— Provided entries —
* * *
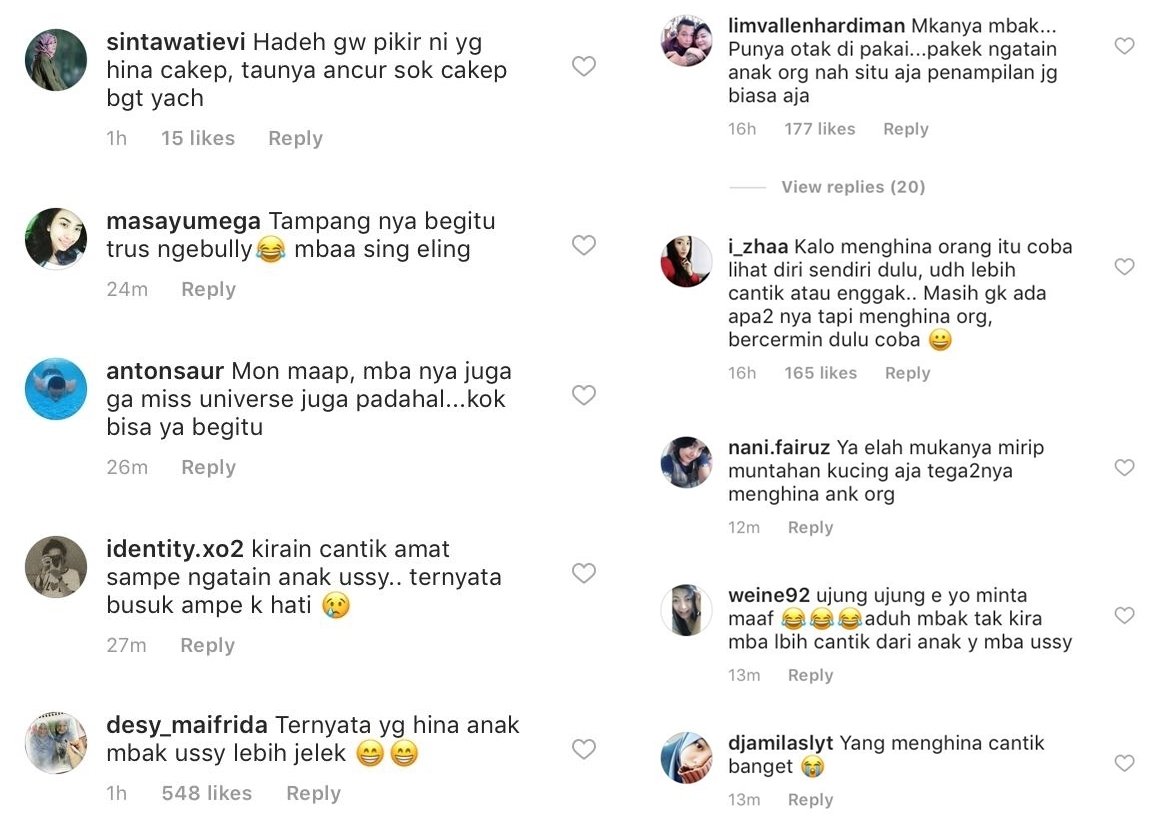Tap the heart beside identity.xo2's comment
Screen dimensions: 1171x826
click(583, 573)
* * *
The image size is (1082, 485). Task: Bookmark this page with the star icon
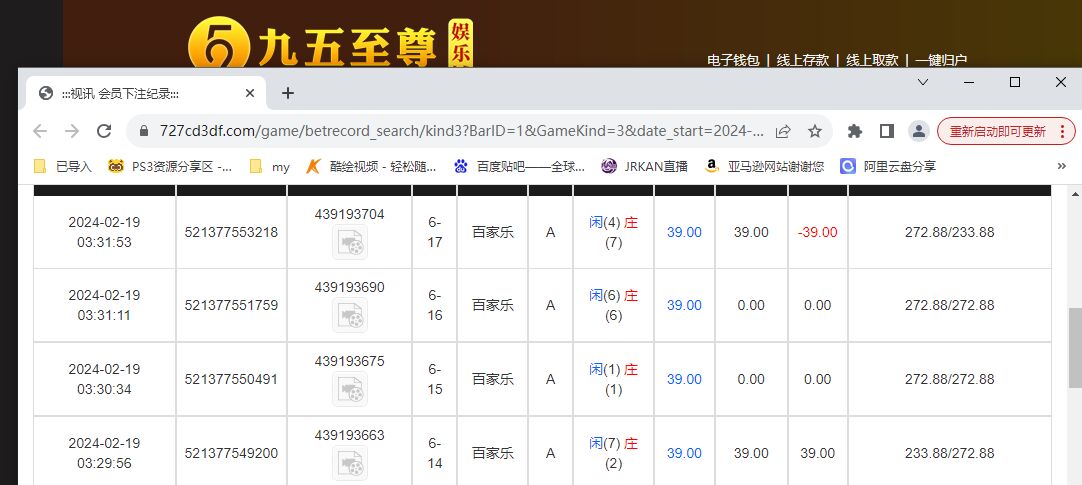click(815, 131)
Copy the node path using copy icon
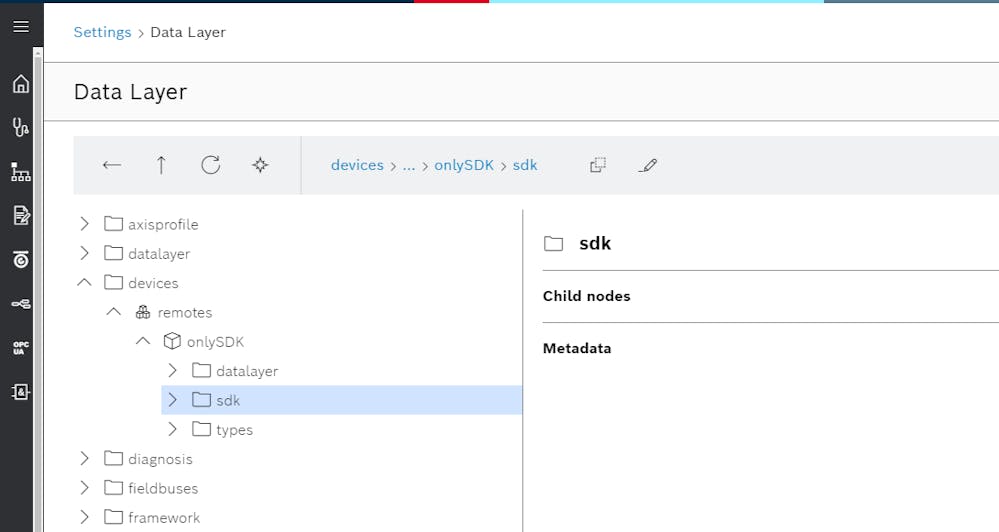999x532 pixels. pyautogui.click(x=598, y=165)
* * *
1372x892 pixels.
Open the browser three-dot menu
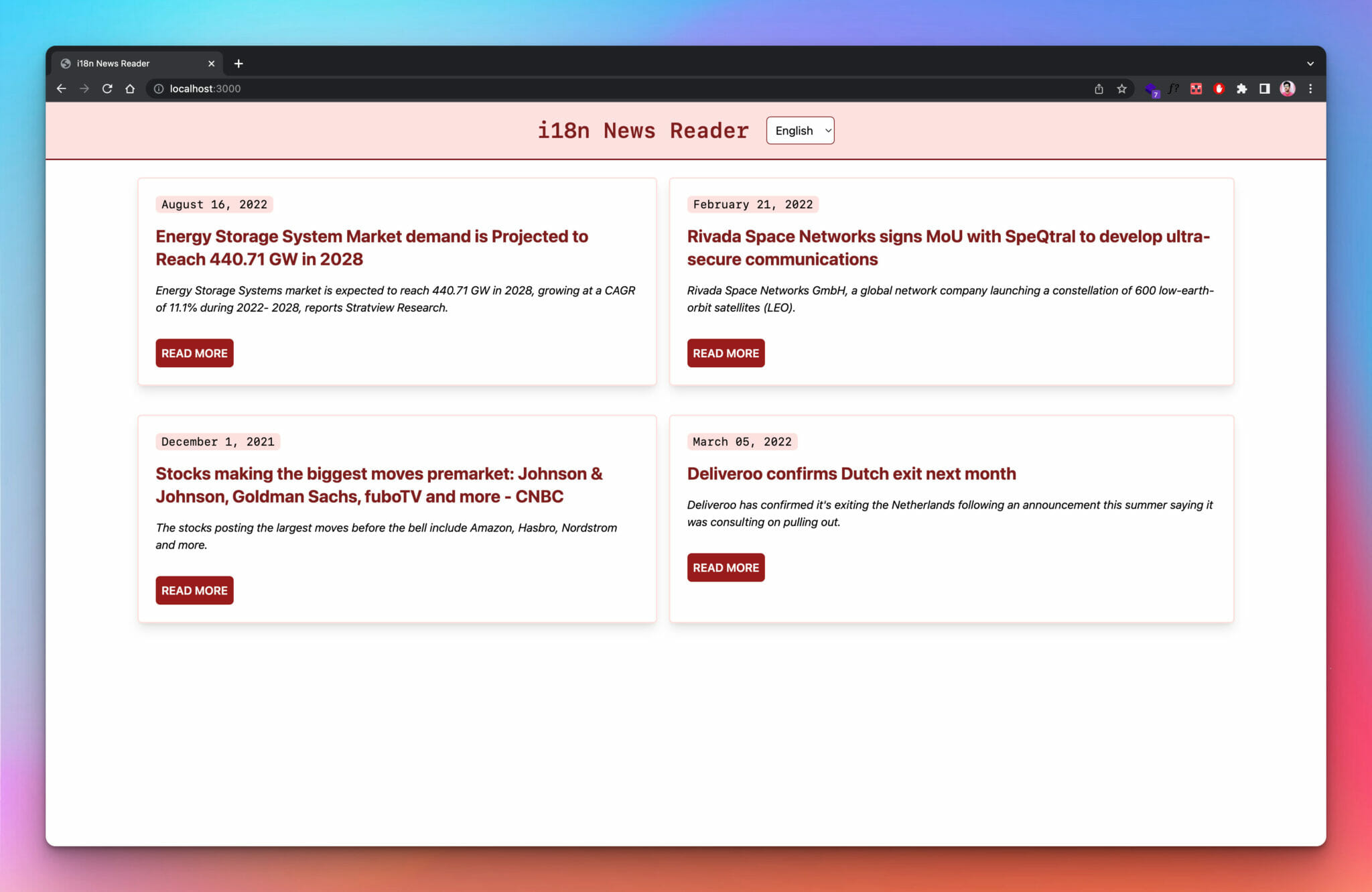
* * *
— What you have to do —
Reproduce the lines verbatim, starting at the line that contains "Tap the heart beside identity.xo2's comment" and ending at the line that contains "click(583, 573)", and omit the pictures.

— Response to the task —
Tap the heart beside identity.xo2's comment
Screen dimensions: 1171x826
click(583, 573)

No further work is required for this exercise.